The high value data sets consist, overwhelmingly, of information that’s already been released elsewhere. In many cases, at least in the raw data catalog, the information is provided as, well, raw data. For example, the Dept. of Transportation released its Uniform Tire Quality Grading System, which provides various ratings on the durability, traction and other qualities of tires. That information had long been available to consumers through structured Web pages; thanks to the open government directive, it’s now available in a new format: XML. With the raw data, and a good database program that can translate XML, a sophisticated user could load the data and start fooling around with it. (Of course, if one is a consumer looking to buy tires, the old original DoT site is probably a better place to go.)
It’s not so much that we’re seeing a lot of new data, but rather seeing it in new (raw) formats. That in itself can be tremendously useful–Web interfaces can never be designed to answer all the potential queries a user might have. Access to raw data solves this problem; it’s one of the reasons that reporters frequently FOIA raw data sets from government. Give us everything, without mediation; we’ll make sense of the data ourselves.

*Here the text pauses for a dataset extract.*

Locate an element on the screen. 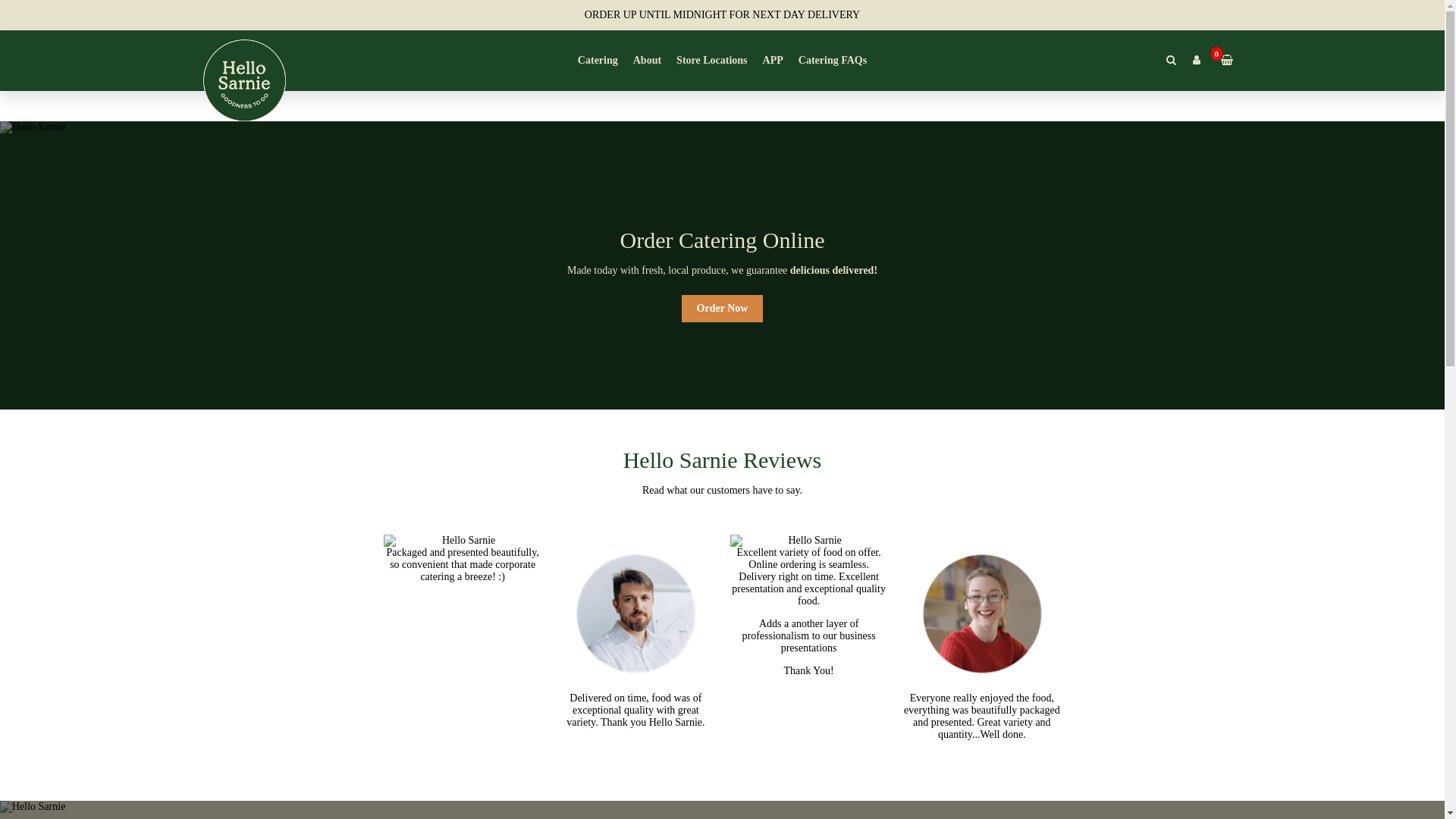 Image resolution: width=1456 pixels, height=819 pixels. 'Store Locations' is located at coordinates (711, 60).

Alas, not everything in the release gives one this option. In the tool catalog, there is an entry for the Excluded Party List System database maintained by the Government Services Agency (Anu Narayanswamy recently critiqued it here). The entry in Data.gov does not take one to the raw data, which consists of the names of individuals and entities banned from doing business with the federal government for various past bad acts, but rather directly to the clunky old Web site.
As a first step toward making agency data available in more accessible formats for sophisticated users, the open government directive is so far somewhat successful–plenty of data sets that had been available only as PDFs, or had to be pulled down by scraping Web sites, are now there for the taking (we’ll have better counts of this later in the week). But new data sets are not predominant: the major agencies covered by the directive released 58 data sets, of which, by our count, 16 were previously unavailable in some format online.
We’re still looking at the data, and will have more to report as the week goes on.